В процессе работы над биографией своего предка Черчилль еще выскажет мнение относительно роли масс и роли лидерства в общественных процессах — более подробно мы рассмотрим его в конце главы. Сейчас же, завершая сравнительный анализ двух эпох, укажем на еще одно, бросившееся нашему герою в глаза отличие. Черчилль не собирался идеализировать XVII век. В нем было много грубости и жестокости. Но XX век достиг «высочайшей эффективности в бесчеловечной и безжалостной войне». Еще в «Мировом кризисе», перечисляя все беспощадные способы, к которым прибегало человечество для истребления друг друга в Первой мировой, он резюмирует: «Лишь пытки и каннибализм оказались единственными средствами, которые не использовали просвещенные, христианские государства». Да и то только потому, что «видимо, „польза“ от них была сомнительна»[815].

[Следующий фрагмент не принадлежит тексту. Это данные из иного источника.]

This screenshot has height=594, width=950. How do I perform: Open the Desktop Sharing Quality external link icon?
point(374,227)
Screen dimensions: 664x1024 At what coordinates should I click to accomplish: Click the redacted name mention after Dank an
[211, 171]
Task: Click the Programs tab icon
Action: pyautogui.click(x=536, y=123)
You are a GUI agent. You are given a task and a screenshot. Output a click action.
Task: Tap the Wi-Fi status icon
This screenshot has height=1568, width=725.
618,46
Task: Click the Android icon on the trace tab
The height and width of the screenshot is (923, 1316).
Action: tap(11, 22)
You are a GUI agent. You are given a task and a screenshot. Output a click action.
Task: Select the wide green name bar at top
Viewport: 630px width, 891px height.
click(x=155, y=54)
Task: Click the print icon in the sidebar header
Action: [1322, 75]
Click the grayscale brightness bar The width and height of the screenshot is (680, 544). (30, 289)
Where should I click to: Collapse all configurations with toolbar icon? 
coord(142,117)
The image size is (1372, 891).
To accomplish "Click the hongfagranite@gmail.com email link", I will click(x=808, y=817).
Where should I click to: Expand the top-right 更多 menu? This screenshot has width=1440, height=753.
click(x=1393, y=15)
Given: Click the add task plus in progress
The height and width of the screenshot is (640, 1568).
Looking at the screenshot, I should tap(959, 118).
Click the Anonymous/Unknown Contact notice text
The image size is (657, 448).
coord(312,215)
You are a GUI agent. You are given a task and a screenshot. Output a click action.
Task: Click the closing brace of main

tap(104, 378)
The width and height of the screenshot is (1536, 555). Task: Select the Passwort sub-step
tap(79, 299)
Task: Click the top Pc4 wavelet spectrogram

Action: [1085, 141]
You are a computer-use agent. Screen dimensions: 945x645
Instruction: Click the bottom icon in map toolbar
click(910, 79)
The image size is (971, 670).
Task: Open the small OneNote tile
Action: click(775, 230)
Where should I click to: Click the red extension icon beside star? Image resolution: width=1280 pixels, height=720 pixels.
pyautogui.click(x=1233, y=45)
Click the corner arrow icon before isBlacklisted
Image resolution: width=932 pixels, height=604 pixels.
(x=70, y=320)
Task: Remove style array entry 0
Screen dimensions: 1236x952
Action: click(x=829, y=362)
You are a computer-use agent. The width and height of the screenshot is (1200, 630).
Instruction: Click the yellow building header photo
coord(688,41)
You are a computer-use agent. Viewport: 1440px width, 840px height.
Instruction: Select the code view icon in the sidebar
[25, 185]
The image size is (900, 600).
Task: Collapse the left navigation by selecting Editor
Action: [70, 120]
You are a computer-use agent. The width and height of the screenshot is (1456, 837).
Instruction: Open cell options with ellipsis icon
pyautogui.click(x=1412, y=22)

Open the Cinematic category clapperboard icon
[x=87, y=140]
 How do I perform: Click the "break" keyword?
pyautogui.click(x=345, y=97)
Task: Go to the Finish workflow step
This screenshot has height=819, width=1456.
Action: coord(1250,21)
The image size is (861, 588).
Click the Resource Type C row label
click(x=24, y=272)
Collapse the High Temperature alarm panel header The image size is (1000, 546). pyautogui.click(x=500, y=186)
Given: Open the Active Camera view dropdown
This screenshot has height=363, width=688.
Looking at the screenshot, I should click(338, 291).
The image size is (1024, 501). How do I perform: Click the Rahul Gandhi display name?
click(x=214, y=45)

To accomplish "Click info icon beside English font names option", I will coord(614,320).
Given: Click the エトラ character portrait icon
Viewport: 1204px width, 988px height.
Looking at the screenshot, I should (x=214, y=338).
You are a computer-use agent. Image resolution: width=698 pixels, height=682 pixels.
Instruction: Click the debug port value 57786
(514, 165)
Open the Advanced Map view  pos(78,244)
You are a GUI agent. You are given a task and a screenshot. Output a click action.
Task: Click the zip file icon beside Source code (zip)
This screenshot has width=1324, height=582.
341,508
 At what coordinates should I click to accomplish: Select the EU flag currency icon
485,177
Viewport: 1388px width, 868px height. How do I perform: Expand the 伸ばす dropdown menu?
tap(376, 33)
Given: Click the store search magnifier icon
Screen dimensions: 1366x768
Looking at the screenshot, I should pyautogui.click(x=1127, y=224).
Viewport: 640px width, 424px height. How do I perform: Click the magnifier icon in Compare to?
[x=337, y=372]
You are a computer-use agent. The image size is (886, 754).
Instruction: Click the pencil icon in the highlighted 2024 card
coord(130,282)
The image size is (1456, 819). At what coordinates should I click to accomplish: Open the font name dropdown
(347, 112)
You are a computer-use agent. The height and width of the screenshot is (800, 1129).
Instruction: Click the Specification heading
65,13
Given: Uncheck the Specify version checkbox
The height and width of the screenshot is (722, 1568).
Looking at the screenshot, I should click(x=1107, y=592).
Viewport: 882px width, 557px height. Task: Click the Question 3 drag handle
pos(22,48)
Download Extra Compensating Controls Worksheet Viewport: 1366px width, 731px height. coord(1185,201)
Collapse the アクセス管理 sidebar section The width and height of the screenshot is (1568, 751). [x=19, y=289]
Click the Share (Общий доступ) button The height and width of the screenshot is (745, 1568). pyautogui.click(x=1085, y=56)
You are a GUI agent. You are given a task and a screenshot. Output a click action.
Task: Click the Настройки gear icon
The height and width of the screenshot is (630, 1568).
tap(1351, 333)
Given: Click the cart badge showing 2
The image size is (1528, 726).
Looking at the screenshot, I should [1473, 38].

В новом сочинении тема жестокости современной «добропорядочной эпохи» получит новое развитие путем сравнения с более «варварскими временами». Раньше полководцы противоборствующих сторон относились к противнику с уважением: после яростной битвы обе стороны, а «особенно победители», «спасали раненых, вместо того чтобы оставить их, обрекая на мучительную агонию». Если в прошлом еще были какие-то нормы допустимого и запрещенного, то в XX веке «человечество признало их нелогичными, заклеймив старомодными предрассудками»[816]. Упоминая поведение своего предка, Черчилль добавляет: «В нашу просвещенную и богатую научными достижениями эпоху, возможно, во многих великих странах сочли бы, что если бы он вел себя более безжалостно, то добился бы большего успеха»[817].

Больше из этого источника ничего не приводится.